= Provided information =
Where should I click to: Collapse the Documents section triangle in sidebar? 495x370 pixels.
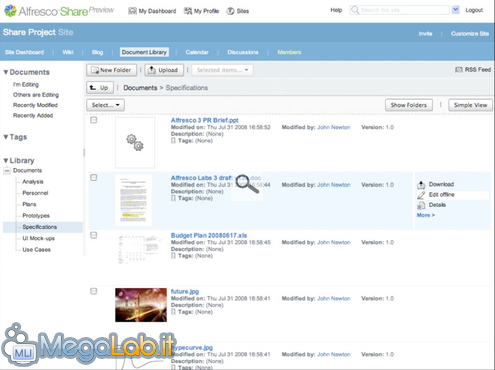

---

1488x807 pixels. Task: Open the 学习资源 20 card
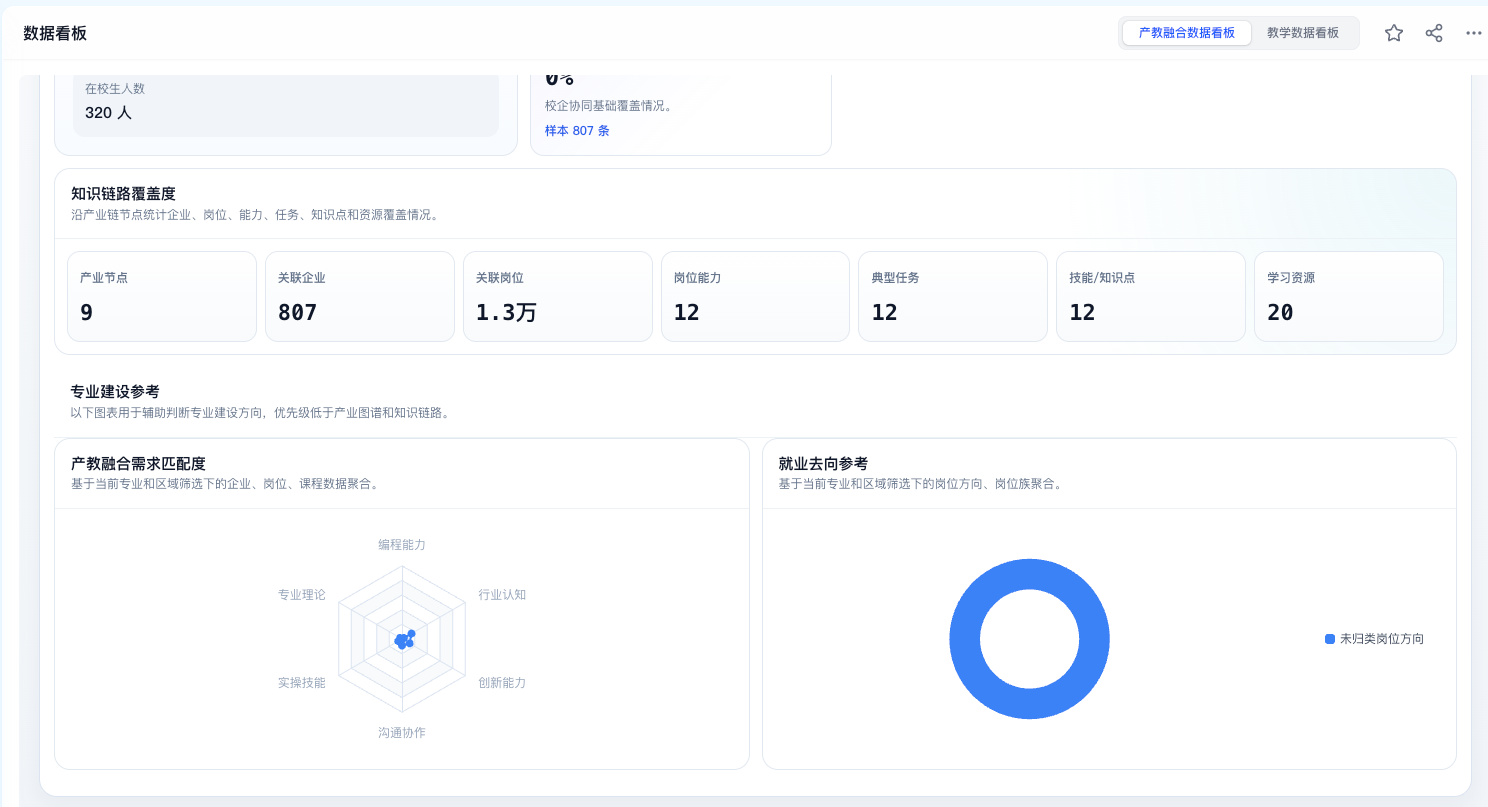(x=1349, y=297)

==

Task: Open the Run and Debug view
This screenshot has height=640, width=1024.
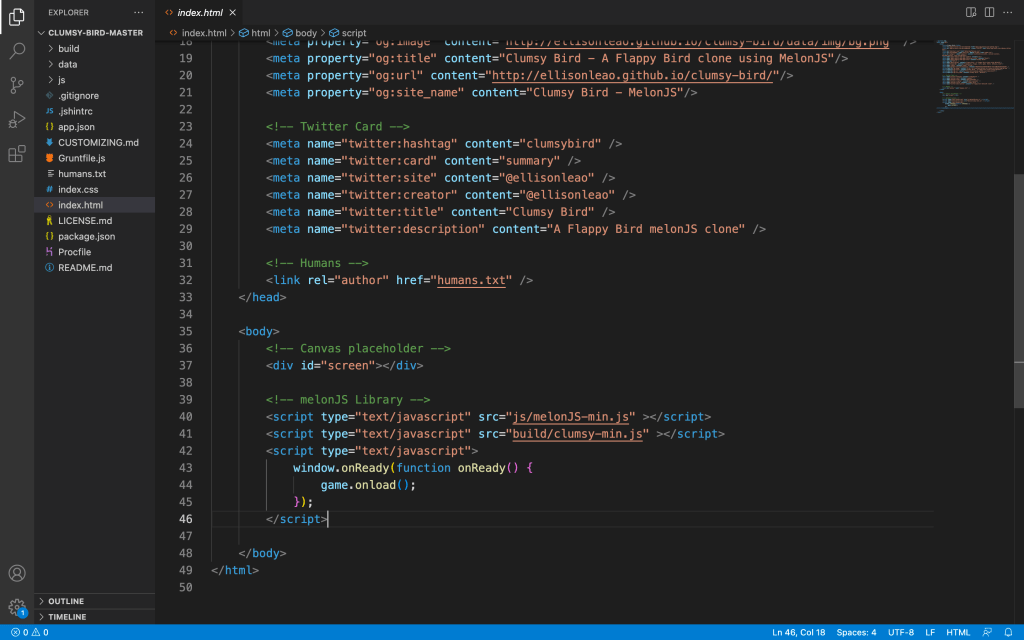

= Problem description =
Where the listing above has a line with "Task: Open the Run and Debug view", start there, and output every line exactly through the line with "This screenshot has height=640, width=1024.", which is also included.

= Solution to this problem =
Task: Open the Run and Debug view
This screenshot has height=640, width=1024.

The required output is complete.